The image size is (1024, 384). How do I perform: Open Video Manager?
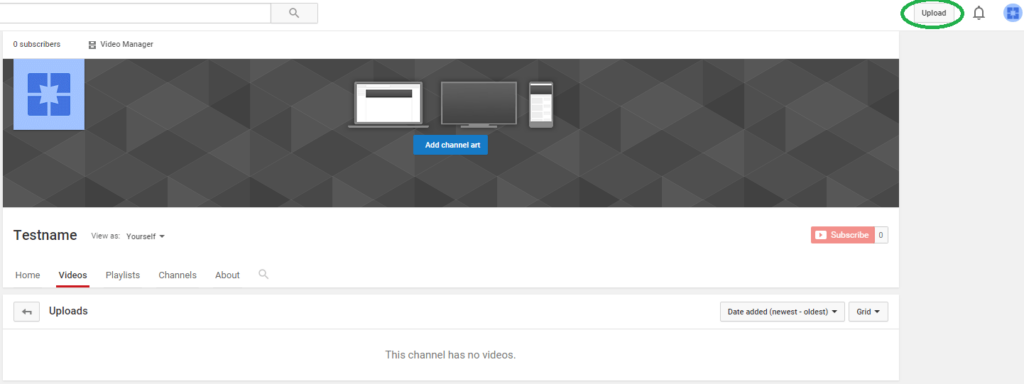point(121,44)
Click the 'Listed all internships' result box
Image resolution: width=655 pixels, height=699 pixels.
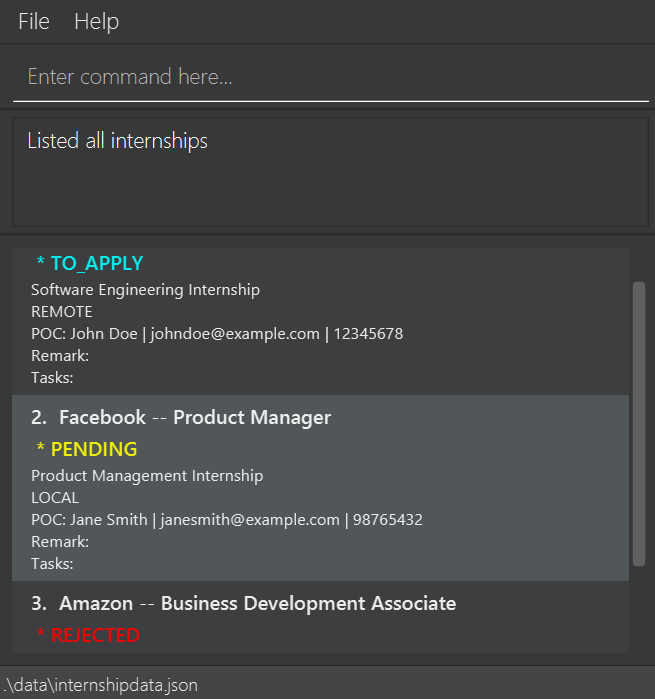point(330,171)
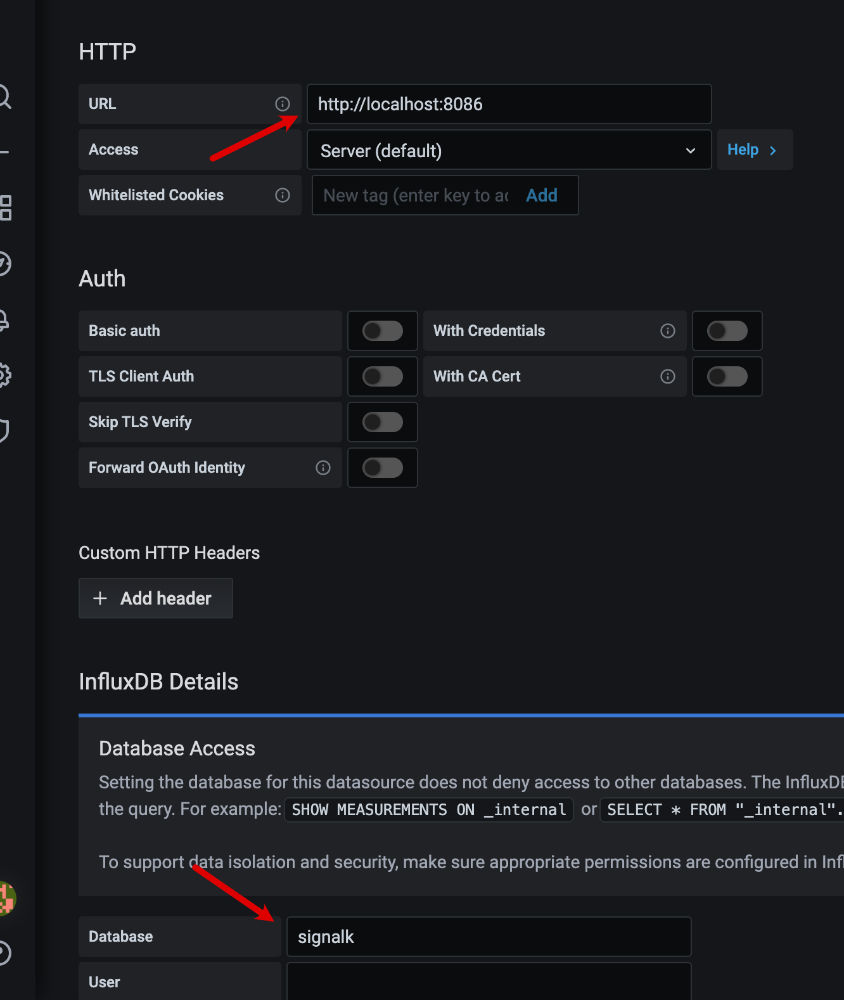This screenshot has height=1000, width=844.
Task: Expand the Help section for Access
Action: (754, 150)
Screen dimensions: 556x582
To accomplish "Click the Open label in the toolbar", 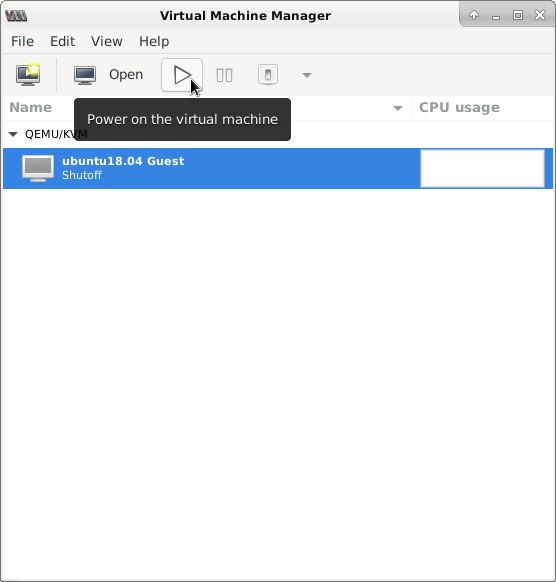I will (x=126, y=75).
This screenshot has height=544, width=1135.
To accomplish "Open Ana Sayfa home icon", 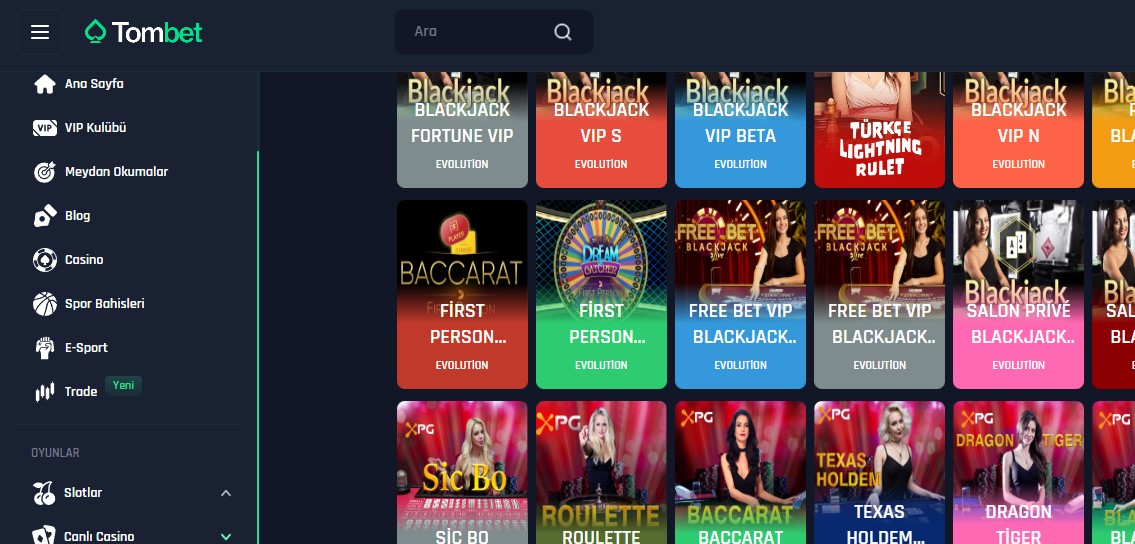I will 45,84.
****************************************
• Exercise
Begin at the top of the material above and output each line exactly, stopping after the line that holds "Screen dimensions: 556x582". Leave out pictures.

• Written response
The image size is (1024, 384). How do I perform: Open Video Manager?
point(121,44)
Click the 'Listed all internships' result box
Image resolution: width=655 pixels, height=699 pixels.
point(330,171)
This screenshot has height=1000, width=844.
Task: Expand the Help section for Access
Action: (754, 150)
Screen dimensions: 556x582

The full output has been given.